June was a busy month for energy watchers. Energy and climate-change bills, replete with amendments good and bad, were moving through nearly a dozen Congressional committees. Oil prices rebounded, leaving natural gas in the dust. And three institutions made big bets on unconventional gas resources.

The U.S. depends on imports for 60% of the oil it uses. Last year, petroleum and petroleum products amounted to more than $380 billion of our $677-billion trade deficit. So it’s no surprise that most issues the oil and gas industry cares about are in play in the House and Senate: the way frac fluids are regulated, the way taxes are levied, access to leases in Utah and offshore, and deepwater royalty relief.

Regulation of frac fluids could be devastating, driving the cost of drilling up and the gas rig count down further.

But from North Dakota, which is enjoying a renaissance thanks to the Bakken oil shale, came an amendment to allow wider leasing in the faraway eastern Gulf of Mexico and Destin Dome. The Senate Energy and Natural Resources Committee passed it. Sen. Byron Dorgan’s amendment opens the eastern Gulf but maintains a 45-mile buffer zone to protect Florida’s coast. Experts think the Destin Dome alone could hold up to 3 trillion cubic feet of natural gas reserves. The eastern Gulf as a whole contains 3.9 billion barrels of oil and 21.5 trillion cubic feet of gas, according to government estimates.

As significant as pending changes to the E&P operating climate are, the financial side of the business could change just as dramatically. The administration may revamp how companies and their counterparties hedge price risk.

“The American Clean Energy and Security Act of 2009 (the Waxman-Markey energy global climate bill) contains provisions regarding commodity hedging that would have a devastating impact,” warns the IPAA.
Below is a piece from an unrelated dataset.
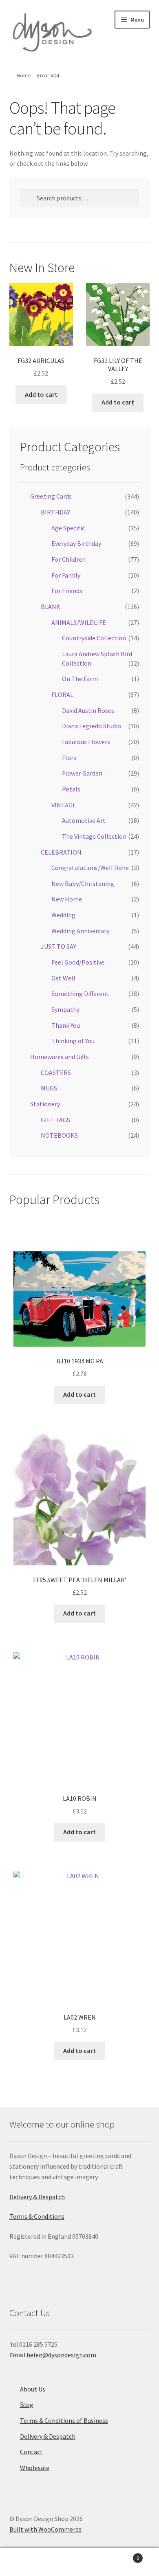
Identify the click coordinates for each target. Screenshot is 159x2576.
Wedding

“Under the proposed legislation, independents would be required to conduct their hedging activities directly with the exchanges and post cash collateral twice daily based on the value of their hedges. By not drawing a clear distinction between producers and speculators, the result will be a likely decrease in natural gas and oil production. At a minimum, it will create an uncertain and uneven ability to plan.”

U.S. gas output rose 7.5% in 2008, or 10 times the 10-year average. This was the strongest volumetric growth on record, according to the BP Statistical Review of World Energy, released at press time.

But legislative threats—especially over frac regulation—could slow down the industry’s impressive growth, although the industry’s strong belief in itself continues to propel deals.

“It’s not obvious sometimes how a financing can be done or how obstacles can be overcome, but it is always obvious when there is a deal there [that ought to be done],” said Bill Weidner, managing director of the Rodman Energy Group, speaking at Oil and Gas Investor’s Energy Capital Week held in Houston last month.

And so at press time, three large institutional investors stepped up to the plate.

Kohlberg Kravis Roberts & Co., the huge New York-based private equity player, agreed to inject $350 million into the Marcellus shale play in the form of convertible preferred debt in privately held East Resources Inc. of Warrendale, Pennsylvania. East has 650,000 net acres in the Marcellus, primarily in the Keystone State.

The same week, 2008 start-up U.S. Drilling Capital Management LLC, based in Houston and Greenwich, Connecticut, also stepped up. It agreed to invest up to $75 million in SandRidge Energy Inc., to fund development of the latter’s Pinon gas field in the West Texas Overthrust.

And finally, Morgan Stanley Private Equity committed capital to privately held Triana Energy Investments LLC, again for the Marcellus. This is Morgan’s second investment in Triana; its last one was epic, resulting in a sale of Appalachian assets to Chesapeake Energy Corp. for $2.2 billion in 2005.

These deals remind us that there is more than one way to fund the growth of a play or a company. They should remind us, too, that the industry will find a way to operate despite onerous regulations and adverse tax regimes that may lie ahead.